Exercise directions
The response should be an exact copy of every record.

★ ★ ★

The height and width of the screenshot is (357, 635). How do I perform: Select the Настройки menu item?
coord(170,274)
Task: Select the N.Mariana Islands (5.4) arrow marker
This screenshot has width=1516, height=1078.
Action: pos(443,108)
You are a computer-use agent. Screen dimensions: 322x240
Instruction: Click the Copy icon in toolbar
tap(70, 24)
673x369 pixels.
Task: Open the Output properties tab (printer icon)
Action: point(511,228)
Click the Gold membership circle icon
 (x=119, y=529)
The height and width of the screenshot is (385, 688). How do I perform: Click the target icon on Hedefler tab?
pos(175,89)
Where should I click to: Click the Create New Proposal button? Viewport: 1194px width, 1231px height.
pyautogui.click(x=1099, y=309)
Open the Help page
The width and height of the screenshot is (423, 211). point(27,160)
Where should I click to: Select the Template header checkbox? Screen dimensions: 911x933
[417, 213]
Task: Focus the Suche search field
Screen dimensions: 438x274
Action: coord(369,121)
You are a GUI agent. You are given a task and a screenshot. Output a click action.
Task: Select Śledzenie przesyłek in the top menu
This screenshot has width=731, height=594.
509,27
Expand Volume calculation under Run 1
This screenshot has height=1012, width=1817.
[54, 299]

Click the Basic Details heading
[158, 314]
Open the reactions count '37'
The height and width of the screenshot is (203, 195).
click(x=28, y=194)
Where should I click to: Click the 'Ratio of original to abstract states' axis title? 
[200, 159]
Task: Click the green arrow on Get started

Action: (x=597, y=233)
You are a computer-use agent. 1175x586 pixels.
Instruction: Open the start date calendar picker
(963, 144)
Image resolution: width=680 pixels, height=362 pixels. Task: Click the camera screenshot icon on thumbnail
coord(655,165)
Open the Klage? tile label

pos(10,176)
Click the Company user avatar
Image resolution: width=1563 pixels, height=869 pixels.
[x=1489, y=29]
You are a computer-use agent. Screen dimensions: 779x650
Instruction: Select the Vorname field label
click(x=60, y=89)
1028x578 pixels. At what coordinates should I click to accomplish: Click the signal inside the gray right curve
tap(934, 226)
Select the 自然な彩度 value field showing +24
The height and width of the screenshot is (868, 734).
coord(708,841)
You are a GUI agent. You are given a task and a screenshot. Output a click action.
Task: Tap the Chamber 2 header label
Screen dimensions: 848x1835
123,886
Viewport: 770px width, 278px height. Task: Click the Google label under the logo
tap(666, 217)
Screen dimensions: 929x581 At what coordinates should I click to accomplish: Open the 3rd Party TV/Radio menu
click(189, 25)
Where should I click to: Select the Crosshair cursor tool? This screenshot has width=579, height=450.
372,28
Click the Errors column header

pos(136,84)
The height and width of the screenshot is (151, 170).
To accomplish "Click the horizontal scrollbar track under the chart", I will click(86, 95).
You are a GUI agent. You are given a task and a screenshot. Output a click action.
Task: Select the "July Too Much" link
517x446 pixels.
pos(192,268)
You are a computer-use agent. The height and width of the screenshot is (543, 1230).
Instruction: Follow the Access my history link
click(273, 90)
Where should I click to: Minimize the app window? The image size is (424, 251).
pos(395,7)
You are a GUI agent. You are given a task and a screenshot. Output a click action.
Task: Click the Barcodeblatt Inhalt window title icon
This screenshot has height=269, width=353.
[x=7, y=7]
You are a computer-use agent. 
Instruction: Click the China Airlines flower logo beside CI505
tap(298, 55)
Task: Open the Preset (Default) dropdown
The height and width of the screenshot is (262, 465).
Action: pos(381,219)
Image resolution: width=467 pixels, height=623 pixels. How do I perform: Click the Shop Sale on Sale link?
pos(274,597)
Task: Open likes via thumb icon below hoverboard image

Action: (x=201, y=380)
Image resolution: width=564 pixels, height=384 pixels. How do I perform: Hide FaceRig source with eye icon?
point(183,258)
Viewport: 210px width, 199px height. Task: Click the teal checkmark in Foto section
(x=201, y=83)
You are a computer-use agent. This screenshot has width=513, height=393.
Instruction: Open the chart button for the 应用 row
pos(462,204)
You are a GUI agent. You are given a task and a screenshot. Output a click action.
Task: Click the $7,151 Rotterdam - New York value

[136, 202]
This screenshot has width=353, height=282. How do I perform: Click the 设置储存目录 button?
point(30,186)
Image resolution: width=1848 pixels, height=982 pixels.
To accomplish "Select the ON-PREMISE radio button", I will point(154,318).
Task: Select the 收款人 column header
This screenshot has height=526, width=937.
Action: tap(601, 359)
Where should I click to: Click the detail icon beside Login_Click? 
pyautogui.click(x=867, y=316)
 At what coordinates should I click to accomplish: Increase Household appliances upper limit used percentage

★ ★ ★

Solution to this exercise
The height and width of the screenshot is (357, 635). How do I perform: Select the Настройки menu item?
coord(170,274)
Task: Select the N.Mariana Islands (5.4) arrow marker
This screenshot has width=1516, height=1078.
Action: pos(443,108)
You are a computer-use agent. Screen dimensions: 322x240
Instruction: Click the Copy icon in toolbar
tap(70, 24)
673x369 pixels.
Task: Open the Output properties tab (printer icon)
Action: point(511,228)
Click the Gold membership circle icon
 (x=119, y=529)
The height and width of the screenshot is (385, 688). How do I perform: Click the target icon on Hedefler tab?
pos(175,89)
Where should I click to: Click the Create New Proposal button? Viewport: 1194px width, 1231px height.
pyautogui.click(x=1099, y=309)
Open the Help page
The width and height of the screenshot is (423, 211). point(27,160)
Where should I click to: Select the Template header checkbox? Screen dimensions: 911x933
[417, 213]
Task: Focus the Suche search field
Screen dimensions: 438x274
Action: coord(369,121)
You are a GUI agent. You are given a task and a screenshot. Output a click action.
Task: Select Śledzenie przesyłek in the top menu
This screenshot has width=731, height=594.
509,27
Expand Volume calculation under Run 1
This screenshot has height=1012, width=1817.
[54, 299]

Click the Basic Details heading
[158, 314]
Open the reactions count '37'
The height and width of the screenshot is (203, 195).
click(x=28, y=194)
Where should I click to: Click the 'Ratio of original to abstract states' axis title? 
[200, 159]
Task: Click the green arrow on Get started

Action: (x=597, y=233)
You are a computer-use agent. 1175x586 pixels.
Instruction: Open the start date calendar picker
(963, 144)
Image resolution: width=680 pixels, height=362 pixels. Task: Click the camera screenshot icon on thumbnail
coord(655,165)
Open the Klage? tile label

pos(10,176)
Click the Company user avatar
Image resolution: width=1563 pixels, height=869 pixels.
[x=1489, y=29]
You are a computer-use agent. Screen dimensions: 779x650
Instruction: Select the Vorname field label
click(x=60, y=89)
1028x578 pixels. At what coordinates should I click to accomplish: Click the signal inside the gray right curve
tap(934, 226)
Select the 自然な彩度 value field showing +24
The height and width of the screenshot is (868, 734).
coord(708,841)
You are a GUI agent. You are given a task and a screenshot. Output a click action.
Task: Tap the Chamber 2 header label
Screen dimensions: 848x1835
123,886
Viewport: 770px width, 278px height. Task: Click the Google label under the logo
tap(666, 217)
Screen dimensions: 929x581 At what coordinates should I click to accomplish: Open the 3rd Party TV/Radio menu
click(189, 25)
Where should I click to: Select the Crosshair cursor tool? This screenshot has width=579, height=450.
372,28
Click the Errors column header

pos(136,84)
The height and width of the screenshot is (151, 170).
To accomplish "Click the horizontal scrollbar track under the chart", I will click(86, 95).
You are a GUI agent. You are given a task and a screenshot. Output a click action.
Task: Select the "July Too Much" link
517x446 pixels.
pos(192,268)
You are a computer-use agent. The height and width of the screenshot is (543, 1230).
Instruction: Follow the Access my history link
click(273, 90)
Where should I click to: Minimize the app window? The image size is (424, 251).
pos(395,7)
You are a GUI agent. You are given a task and a screenshot. Output a click action.
Task: Click the Barcodeblatt Inhalt window title icon
This screenshot has height=269, width=353.
[x=7, y=7]
You are a computer-use agent. 
Instruction: Click the China Airlines flower logo beside CI505
tap(298, 55)
Task: Open the Preset (Default) dropdown
The height and width of the screenshot is (262, 465).
Action: pos(381,219)
Image resolution: width=467 pixels, height=623 pixels. How do I perform: Click the Shop Sale on Sale link?
pos(274,597)
Task: Open likes via thumb icon below hoverboard image

Action: (x=201, y=380)
Image resolution: width=564 pixels, height=384 pixels. How do I perform: Hide FaceRig source with eye icon?
point(183,258)
Viewport: 210px width, 199px height. Task: Click the teal checkmark in Foto section
(x=201, y=83)
You are a computer-use agent. This screenshot has width=513, height=393.
Instruction: Open the chart button for the 应用 row
pos(462,204)
You are a GUI agent. You are given a task and a screenshot. Output a click action.
Task: Click the $7,151 Rotterdam - New York value

[136, 202]
This screenshot has width=353, height=282. How do I perform: Click the 设置储存目录 button?
point(30,186)
Image resolution: width=1848 pixels, height=982 pixels.
To accomplish "Select the ON-PREMISE radio button", I will point(154,318).
Task: Select the 收款人 column header
This screenshot has height=526, width=937.
Action: tap(601, 359)
Where should I click to: Click the detail icon beside Login_Click? 
pyautogui.click(x=867, y=316)
 At what coordinates should I click to accomplish: Increase Household appliances upper limit used percentage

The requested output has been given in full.